# Guess that plant



## brolloks

Hi Everyone,

I have something special that germinated recently, and will hopefully grow big and strong without to much hassle.

Can anyone guess what it is?


----------



## JumpingSpiderLady

Hummingbird vine?


----------



## brolloks

JumpingSpiderLady said:


> Hummingbird vine?


Nope


----------



## schmiggle

Roridula?  If so, I'd like to be updated...


----------



## brolloks

schmiggle said:


> Roridula?  If so, I'd like to be updated...


Haha, spot on. It's Roridula gorgonias


----------



## schmiggle

Wow!!!  I will be very impressed if you're able to care for it.  Where do you live/are you keeping it outside?


----------



## brolloks

I stay in S Africa, but not in the Cape Province where they grow naturally. I do grow mine outside in direct sun. They get morning to early afternoon sun. Need to move them to another spot that gets better air flow as they do tend to rot easily I have read.

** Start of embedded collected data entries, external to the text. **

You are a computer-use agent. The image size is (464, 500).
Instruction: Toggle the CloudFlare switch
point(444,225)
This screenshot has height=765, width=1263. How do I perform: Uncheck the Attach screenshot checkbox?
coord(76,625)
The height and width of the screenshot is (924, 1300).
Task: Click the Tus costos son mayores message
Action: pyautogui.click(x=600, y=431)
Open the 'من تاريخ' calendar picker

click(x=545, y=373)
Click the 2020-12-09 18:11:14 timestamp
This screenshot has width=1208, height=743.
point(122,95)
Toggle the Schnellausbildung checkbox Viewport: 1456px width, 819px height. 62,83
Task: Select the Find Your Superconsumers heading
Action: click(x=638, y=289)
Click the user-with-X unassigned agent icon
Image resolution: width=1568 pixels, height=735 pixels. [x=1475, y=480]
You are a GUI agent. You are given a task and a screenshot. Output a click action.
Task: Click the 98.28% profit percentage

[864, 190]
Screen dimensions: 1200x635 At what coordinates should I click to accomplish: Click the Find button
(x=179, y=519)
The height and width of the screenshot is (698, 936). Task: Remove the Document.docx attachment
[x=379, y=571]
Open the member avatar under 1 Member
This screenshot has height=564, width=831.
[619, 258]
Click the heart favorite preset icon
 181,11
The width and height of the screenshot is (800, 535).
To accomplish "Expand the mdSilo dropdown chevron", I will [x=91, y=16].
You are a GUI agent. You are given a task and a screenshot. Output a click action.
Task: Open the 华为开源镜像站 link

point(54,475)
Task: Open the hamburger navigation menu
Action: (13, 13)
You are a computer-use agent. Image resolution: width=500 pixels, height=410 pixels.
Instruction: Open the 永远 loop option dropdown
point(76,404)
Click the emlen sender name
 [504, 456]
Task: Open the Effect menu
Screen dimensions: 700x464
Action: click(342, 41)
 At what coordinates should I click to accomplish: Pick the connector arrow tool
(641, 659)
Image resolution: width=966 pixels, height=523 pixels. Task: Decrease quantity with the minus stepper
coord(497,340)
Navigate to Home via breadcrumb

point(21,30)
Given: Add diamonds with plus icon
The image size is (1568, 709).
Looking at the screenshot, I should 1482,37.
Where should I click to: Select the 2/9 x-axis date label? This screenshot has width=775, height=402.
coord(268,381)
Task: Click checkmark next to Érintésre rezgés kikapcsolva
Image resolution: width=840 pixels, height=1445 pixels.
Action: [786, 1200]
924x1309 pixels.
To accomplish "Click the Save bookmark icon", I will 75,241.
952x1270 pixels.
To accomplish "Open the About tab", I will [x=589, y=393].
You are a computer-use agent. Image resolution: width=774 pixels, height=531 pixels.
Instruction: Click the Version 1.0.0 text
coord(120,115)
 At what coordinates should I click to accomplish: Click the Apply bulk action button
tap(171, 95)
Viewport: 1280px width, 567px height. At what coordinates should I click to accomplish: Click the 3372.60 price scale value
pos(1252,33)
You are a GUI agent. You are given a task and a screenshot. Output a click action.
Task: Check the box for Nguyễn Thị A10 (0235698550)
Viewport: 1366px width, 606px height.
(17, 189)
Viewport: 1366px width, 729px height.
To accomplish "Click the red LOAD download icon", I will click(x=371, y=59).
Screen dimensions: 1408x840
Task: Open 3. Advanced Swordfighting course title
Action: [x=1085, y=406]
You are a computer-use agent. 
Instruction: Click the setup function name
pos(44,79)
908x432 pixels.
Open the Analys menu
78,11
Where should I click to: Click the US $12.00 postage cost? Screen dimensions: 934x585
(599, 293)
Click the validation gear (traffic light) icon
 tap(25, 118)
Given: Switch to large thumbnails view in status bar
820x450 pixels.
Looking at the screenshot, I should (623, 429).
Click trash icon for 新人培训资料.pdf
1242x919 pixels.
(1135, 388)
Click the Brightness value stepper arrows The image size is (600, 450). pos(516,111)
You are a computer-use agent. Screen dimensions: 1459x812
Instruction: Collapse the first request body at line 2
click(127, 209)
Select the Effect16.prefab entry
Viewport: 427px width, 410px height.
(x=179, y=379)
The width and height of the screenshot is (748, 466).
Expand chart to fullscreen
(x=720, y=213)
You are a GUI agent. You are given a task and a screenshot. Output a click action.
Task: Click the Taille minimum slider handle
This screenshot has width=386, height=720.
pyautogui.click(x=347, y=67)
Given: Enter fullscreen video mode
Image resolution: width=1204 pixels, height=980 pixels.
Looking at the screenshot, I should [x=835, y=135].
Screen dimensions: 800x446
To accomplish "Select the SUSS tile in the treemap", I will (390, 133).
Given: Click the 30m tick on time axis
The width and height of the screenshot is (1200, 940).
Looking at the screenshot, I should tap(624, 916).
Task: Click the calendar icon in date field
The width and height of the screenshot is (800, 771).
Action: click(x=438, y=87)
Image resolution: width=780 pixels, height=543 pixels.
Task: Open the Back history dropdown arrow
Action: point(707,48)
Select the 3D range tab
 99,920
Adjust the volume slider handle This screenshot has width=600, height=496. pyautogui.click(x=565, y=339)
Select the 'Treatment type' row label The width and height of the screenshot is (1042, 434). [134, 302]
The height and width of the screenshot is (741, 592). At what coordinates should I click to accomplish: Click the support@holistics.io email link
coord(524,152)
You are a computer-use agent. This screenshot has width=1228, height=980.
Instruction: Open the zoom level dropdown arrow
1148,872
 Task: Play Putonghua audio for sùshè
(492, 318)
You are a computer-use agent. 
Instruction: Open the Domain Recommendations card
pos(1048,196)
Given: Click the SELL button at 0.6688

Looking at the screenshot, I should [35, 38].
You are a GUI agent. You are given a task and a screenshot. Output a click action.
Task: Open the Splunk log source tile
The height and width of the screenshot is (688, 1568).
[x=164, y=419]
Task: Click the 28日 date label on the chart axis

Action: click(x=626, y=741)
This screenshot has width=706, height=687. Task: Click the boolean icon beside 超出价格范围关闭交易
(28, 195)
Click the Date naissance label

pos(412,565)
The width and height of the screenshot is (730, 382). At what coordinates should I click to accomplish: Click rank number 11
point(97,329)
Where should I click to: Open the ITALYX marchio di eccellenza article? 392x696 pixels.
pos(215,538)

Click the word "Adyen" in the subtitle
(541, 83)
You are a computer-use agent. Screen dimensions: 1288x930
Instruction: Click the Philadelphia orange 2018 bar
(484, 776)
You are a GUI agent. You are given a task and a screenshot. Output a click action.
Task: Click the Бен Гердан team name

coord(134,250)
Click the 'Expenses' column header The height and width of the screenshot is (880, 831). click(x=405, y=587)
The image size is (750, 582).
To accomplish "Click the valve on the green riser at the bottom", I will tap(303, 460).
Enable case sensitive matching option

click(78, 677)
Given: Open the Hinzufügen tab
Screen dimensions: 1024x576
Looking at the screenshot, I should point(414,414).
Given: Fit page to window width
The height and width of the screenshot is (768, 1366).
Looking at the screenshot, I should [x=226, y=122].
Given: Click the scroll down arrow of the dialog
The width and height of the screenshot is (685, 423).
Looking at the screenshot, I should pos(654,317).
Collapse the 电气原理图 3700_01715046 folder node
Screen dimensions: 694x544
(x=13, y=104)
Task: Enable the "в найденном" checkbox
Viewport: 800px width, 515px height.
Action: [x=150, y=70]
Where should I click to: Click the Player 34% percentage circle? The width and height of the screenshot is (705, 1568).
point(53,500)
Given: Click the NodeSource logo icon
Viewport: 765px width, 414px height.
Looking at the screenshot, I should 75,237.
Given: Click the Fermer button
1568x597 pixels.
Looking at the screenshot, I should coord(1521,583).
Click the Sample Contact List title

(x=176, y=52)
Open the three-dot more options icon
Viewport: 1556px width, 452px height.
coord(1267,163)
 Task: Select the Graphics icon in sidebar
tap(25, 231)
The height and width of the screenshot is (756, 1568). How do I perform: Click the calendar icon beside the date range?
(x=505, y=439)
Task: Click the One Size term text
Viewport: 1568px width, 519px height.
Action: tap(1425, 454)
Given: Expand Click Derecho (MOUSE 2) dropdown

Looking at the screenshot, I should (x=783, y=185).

This is my first attempt at growing Roridula, so will see how it goes


----------



## schmiggle

Good luck!  Living in south africa has to help at least a little bit

Reactions: Like 1 | Funny 1


----------



## brolloks

schmiggle said:


> Good luck!  Living in south africa has to help at least a little bit


Thanks, lets hope it does


----------



## Tleilaxu

If you can you should catch the bugs that live on them in the wild. Since all these plants is catch bugs but rely on the little assassin's to do the digesting for them.

That said those little assassin's should be raised and sold to others who own this plant

Reactions: Agree 1 | Informative 1


----------



## brolloks

Tleilaxu said:


> If you can you should catch the bugs that live on them in the wild. Since all these plants is catch bugs but rely on the little assassin's to do the digesting for them.
> 
> That said those little assassin's should be raised and sold to others who own this plant


That would be a nice ultimate goal. Lets see how they grow first


----------



## Tleilaxu

The fact you got them to germinate is impressive in and of its self. As for care according to Peter D Amato they do best if potted in a substrate meant for dewy pines (Drosophyllum lusitanicum) and cared for in a similar fashion.

Reactions: Like 1


----------



## phillipthephiddipus

As someone who cultivates CP, never have I been able to cultivate this plant let alone even have one. What soil? peat moss, perlite etc.


----------



## brolloks

phillipthephiddipus said:


> As someone who cultivates CP, never have I been able to cultivate this plant let alone even have one. What soil? peat moss, perlite etc.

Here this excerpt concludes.